→ **Task instructions**:
Copy out each line of the data below in which "right" appears.

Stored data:
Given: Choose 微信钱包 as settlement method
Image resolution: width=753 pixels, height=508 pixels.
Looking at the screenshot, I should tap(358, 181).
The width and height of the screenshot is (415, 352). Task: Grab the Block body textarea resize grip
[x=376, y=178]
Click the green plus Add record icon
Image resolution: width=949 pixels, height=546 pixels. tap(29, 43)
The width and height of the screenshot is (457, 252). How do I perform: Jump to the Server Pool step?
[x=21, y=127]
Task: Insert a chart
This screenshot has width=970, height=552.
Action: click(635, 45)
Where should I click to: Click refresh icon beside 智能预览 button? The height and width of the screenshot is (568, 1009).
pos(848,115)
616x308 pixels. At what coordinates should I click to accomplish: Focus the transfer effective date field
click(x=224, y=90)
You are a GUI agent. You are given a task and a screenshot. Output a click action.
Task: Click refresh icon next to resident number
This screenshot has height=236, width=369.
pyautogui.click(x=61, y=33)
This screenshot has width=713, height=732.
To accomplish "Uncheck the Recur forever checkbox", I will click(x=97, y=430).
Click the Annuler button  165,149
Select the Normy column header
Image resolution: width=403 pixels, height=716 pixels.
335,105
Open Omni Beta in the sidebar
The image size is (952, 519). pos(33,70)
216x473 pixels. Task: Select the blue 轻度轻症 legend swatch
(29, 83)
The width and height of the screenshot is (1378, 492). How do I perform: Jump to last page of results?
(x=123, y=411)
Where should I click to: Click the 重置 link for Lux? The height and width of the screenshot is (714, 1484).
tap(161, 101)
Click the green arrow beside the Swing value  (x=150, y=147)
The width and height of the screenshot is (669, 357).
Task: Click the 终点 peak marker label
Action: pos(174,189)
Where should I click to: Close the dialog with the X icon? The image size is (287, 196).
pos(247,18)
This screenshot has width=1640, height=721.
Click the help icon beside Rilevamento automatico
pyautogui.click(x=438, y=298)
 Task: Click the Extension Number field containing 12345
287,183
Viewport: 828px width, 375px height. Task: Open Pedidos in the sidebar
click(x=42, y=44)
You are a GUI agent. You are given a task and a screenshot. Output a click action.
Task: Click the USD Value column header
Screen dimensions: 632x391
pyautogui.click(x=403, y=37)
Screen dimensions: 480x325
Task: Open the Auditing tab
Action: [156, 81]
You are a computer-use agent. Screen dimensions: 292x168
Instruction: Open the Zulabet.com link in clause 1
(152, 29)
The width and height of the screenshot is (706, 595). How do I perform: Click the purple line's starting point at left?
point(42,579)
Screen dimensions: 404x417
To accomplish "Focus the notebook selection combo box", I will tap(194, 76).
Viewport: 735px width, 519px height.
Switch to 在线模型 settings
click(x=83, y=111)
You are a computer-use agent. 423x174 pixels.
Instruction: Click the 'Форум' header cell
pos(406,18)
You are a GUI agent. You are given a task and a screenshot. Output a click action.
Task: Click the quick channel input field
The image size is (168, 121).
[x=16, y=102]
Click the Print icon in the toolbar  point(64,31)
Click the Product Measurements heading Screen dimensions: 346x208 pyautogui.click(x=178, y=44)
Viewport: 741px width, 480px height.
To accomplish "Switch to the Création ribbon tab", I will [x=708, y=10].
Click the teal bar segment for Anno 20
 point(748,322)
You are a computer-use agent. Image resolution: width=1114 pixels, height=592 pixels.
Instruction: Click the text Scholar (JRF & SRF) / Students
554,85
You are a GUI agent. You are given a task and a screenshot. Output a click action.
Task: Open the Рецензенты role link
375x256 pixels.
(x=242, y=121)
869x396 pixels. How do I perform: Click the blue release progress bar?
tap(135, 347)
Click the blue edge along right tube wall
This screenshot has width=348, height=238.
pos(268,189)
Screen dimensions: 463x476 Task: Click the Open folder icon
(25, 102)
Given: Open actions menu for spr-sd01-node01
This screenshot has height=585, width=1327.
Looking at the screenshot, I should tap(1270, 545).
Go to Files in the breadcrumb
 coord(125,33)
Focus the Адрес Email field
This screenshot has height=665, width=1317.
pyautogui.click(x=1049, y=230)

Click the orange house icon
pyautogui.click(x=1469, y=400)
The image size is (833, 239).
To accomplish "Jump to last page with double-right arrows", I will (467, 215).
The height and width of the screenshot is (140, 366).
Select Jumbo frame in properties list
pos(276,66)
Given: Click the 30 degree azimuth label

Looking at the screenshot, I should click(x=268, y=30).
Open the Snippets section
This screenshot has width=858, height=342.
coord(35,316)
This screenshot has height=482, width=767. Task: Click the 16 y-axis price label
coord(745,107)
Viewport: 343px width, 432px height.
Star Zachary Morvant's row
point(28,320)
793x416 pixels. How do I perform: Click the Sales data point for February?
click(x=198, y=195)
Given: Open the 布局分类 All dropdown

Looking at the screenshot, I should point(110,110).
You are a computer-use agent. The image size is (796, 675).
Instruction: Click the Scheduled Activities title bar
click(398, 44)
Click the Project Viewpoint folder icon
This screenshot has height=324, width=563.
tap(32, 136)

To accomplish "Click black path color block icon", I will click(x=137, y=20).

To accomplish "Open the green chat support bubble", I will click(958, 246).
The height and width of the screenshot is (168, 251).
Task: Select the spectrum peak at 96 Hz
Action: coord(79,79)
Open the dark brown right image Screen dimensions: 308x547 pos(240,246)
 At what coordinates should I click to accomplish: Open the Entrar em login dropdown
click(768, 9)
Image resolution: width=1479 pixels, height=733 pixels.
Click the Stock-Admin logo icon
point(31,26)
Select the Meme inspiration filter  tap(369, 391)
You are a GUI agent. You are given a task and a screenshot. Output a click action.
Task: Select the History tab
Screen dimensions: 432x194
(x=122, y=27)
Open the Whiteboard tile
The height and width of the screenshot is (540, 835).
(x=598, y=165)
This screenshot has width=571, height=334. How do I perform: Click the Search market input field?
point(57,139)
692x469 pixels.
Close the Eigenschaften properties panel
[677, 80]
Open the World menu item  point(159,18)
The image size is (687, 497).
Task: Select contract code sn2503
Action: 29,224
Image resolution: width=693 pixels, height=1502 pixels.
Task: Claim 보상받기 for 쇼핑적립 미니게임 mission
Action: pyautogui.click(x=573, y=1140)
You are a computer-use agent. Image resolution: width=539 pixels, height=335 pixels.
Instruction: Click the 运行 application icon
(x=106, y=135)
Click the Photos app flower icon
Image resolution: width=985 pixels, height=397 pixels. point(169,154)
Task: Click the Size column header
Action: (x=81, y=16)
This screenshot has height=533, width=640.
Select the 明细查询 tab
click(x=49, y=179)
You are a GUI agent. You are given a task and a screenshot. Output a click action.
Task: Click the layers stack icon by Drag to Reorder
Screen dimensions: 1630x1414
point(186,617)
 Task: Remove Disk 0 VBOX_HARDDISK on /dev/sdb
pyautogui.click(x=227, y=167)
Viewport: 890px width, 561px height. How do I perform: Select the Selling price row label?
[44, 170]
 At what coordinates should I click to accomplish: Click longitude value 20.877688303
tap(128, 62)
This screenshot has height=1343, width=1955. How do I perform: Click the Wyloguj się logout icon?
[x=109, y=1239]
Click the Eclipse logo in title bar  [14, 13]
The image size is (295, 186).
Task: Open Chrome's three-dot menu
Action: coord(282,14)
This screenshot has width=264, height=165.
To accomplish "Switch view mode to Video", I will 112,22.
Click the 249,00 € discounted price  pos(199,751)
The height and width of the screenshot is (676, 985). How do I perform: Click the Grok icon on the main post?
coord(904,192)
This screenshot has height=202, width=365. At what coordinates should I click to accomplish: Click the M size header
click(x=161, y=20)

→ **Result**:
Click the blue edge along right tube wall
To accomplish "Jump to last page with double-right arrows", I will (467, 215).
Open the dark brown right image Screen dimensions: 308x547 pos(240,246)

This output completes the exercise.